Le président Emmanuel Macron a annoncé une réunion avec les élus de Nouvelle-Calédonie le 16 janvier pour poursuivre le dialogue sur l'avenir du territoire et clarifier l'accord de Bougival. Cette initiative intervient dans un contexte de fragilité du calendrier lié à cet accord signé en juillet. Elle vise à relancer les discussions après les violences de 2024 et les divisions politiques actuelles.
Emmanuel Macron, président de la République française, a informé les élus locaux de Nouvelle-Calédonie de sa décision d'organiser une rencontre le 16 janvier. Dans une lettre consultée par l'AFP, il explique que cette réunion servira à « poursuivre le dialogue » sur l'avenir institutionnel de l'archipel et à « apporter des clarifications » sur l'accord de Bougival, signé le 12 juillet dernier.
Ce texte, issu des discussions du sommet du 2 juillet au palais de l'Élysée, prévoit la création d'un État de la Nouvelle-Calédonie inscrit dans la Constitution française. Signé entre l'État, les indépendantistes et les non-indépendantistes, il a été rejeté en août par le Front de libération nationale kanak et socialiste (FLNKS), la principale coalition indépendantiste.
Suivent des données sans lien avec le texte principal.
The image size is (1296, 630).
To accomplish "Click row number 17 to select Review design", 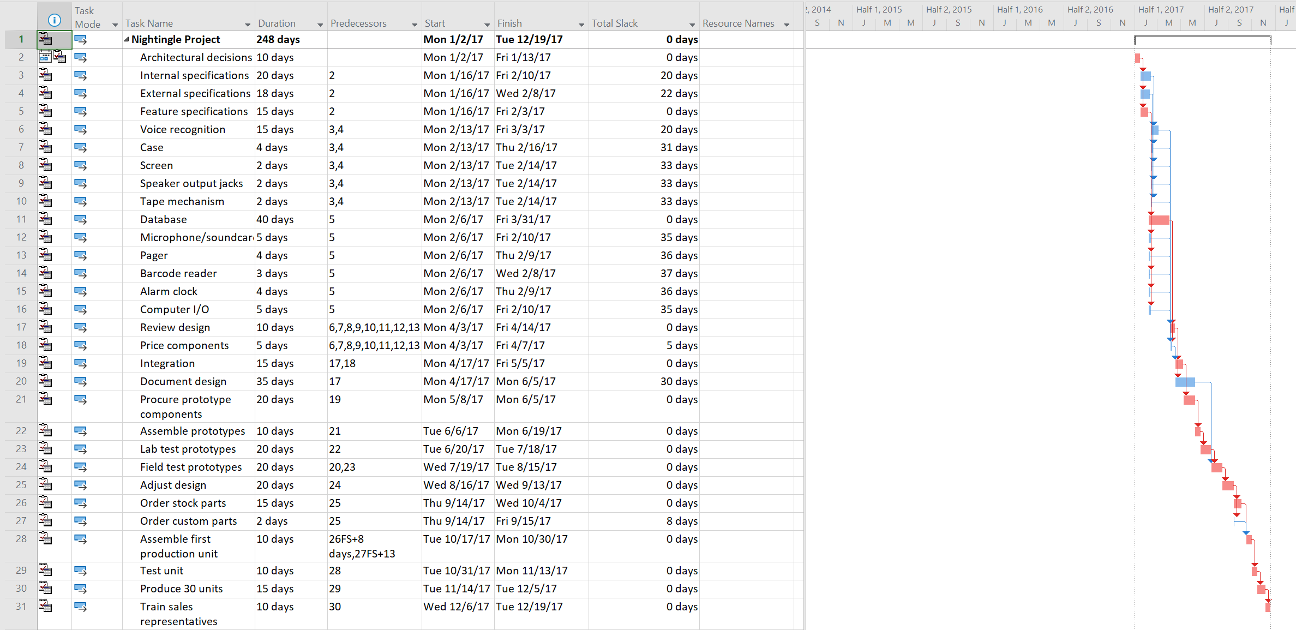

Bien qu'une majorité de forces politiques le soutienne, plusieurs exigent des amendements pour obtenir un consensus indispensable à sa mise en œuvre.
Le calendrier de l'accord s'avère de plus en plus fragile. Le projet de loi pour une consultation anticipée des Calédoniens n'a pas été présenté en conseil des ministres mercredi, comme prévu initialement. La ministre des outre-mer, Naïma Moutchou, avait suggéré une « consultation citoyenne anticipée » en mars 2026 pour relancer le processus, après les graves violences du printemps 2024 qui ont causé 14 morts et épuisé l'économie locale.
Cependant, cette proposition a rencontré des réserves, même parmi les soutiens de l'accord. L'Union nationale pour l'indépendance (UNI) conditionne son appui à des modifications, et le Congrès calédonien, consulté le 8 décembre, a voté en impasse avec 19 voix pour, 14 contre et 19 abstentions.
Cette réunion du 16 janvier représente un « point d'étape » pour ouvrir de nouvelles perspectives politiques, dans un archipel marqué par des tensions persistantes.